In our cohort, one of the eleven miFTC/miOTC tumors measuring less than 20 mm harbored a potential subclonal TERT promoter mutation with a VAF of 1.3%. This patient did not exhibit metastases, and therefore, it is not known if the presence of this very low-abundant TERT promoter variant might affect the risk of metastases in the future. The finding of a potentially subclonal TERT promoter variant in a pT1 tumor may not necessitate the need to diverge from existing guidelines, as the tumor is still considered low-risk and not in need of further treatment. However, it is still intriguing to find a fraction of tumor cells with a high-risk genetic variant in such a clinically indolent case. In fact, our national guidelines would leave room for a more personalized follow-up approach for this individual patient, which would involve carefully discussing the pros and cons of total thyroidectomy and RAI ablation with the patient. If the patient is treated with lobectomy alone, we will monitor them through clinical examinations and imaging (ultrasound, CT scans, etc.) as appropriate. Although thyroglobulin measurements are unreliable in this context, a significant increase over time could suggest recurrent disease and may warrant consideration. As mentioned above, the importance of these subclonal mutations is elusive, and since no mutated tumors were diagnosed with metastases, it is uncertain if TERT promoter mutations have the same significance in miFTCs/miOTCs as in other FTC subtypes. Therefore, caution is necessary to avoid overestimating the risk until the role of fractional TERT promoter mutations in thyroid neoplasia has been characterized.
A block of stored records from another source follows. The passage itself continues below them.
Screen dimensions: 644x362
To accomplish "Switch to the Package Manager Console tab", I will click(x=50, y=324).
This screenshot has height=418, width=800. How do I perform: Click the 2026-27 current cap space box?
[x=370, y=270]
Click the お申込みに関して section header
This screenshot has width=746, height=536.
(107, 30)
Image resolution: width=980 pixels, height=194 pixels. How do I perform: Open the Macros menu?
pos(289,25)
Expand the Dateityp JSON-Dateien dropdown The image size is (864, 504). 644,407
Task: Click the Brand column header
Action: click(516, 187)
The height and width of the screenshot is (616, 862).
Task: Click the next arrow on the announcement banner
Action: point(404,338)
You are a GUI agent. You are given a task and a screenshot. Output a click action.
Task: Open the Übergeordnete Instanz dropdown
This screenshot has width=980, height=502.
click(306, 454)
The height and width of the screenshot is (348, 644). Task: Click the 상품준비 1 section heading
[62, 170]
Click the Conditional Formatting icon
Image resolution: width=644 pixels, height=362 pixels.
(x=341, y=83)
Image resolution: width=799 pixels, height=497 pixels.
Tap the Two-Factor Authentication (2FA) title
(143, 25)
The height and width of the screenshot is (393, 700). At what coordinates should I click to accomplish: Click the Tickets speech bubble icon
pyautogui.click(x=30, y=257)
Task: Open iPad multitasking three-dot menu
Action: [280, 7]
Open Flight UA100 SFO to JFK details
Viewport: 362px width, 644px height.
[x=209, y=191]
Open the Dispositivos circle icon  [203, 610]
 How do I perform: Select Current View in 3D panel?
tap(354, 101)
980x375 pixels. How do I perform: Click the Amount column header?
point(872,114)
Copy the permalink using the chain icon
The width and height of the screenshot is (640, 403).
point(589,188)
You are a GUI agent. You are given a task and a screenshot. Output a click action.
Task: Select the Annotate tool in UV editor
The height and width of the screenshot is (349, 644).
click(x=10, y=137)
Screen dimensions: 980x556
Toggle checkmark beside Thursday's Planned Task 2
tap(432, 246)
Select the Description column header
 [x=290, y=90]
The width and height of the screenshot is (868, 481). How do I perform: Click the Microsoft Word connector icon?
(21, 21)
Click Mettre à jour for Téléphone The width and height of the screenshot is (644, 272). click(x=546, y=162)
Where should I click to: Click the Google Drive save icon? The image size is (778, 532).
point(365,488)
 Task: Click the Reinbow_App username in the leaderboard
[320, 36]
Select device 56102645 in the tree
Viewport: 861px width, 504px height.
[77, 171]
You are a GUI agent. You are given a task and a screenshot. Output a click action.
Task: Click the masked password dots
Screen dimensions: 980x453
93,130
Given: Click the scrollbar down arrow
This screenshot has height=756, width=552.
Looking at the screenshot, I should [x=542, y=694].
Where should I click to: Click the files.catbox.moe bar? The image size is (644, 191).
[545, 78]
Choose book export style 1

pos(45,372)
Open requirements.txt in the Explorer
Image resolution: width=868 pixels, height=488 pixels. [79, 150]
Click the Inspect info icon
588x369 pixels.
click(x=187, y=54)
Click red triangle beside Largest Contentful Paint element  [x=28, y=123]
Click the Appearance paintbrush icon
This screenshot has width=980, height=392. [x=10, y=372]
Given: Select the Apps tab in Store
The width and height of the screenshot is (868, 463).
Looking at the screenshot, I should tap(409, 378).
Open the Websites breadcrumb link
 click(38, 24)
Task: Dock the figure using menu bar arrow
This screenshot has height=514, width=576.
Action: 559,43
The overall metastatic rate in our series was 3.6%, which is lower than the 17.9% published previously in a mixed cohort of all FTC subtypes [2]. In our small series, TERT promoter mutations were not associated with metastatic disease in this study since none of the metastatic tumors had a TERT promoter mutation. This is not entirely expected, since the presence of mutation has repeatedly been shown to be a poor prognostic factor in previous studies of other subtypes of thyroid tumors—but this observation could also merely mirror our limited sample size and limited follow-up time. One of the TERT promoter wild-type tumors measuring less than 20 mm exhibited metastasis already at the time of diagnosis. This tumor harbored an NRAS codon 61 mutation, which has been associated with a higher rate of metastases compared to other RAS mutations in FTCs [26]. In the small cohort of pT1 tumors, the metastatic rate was 9.1%. This is a similar rate compared to a pT1 group with a rate of 12.1% that includes all FTC subtypes [2]. Although small miFTCs are typically regarded as low-risk, a fraction of cases can still present with metastasis at the time of diagnosis. Interestingly, the patient with a pT1 tumor presenting with metastatic disease did not display any known risk factors for aggressive clinical behavior according to current clinical risk stratification. Unfortunately, TERT promoter mutational analysis did not provide insights in this regard. As no miFTCs with distant metastases were found to exhibit vascular invasion upon histological re-evaluation, one must acknowledge a small but biologically relevant risk of dissemination even in these tumors with only limited capsular invasion and no TERT promoter mutation.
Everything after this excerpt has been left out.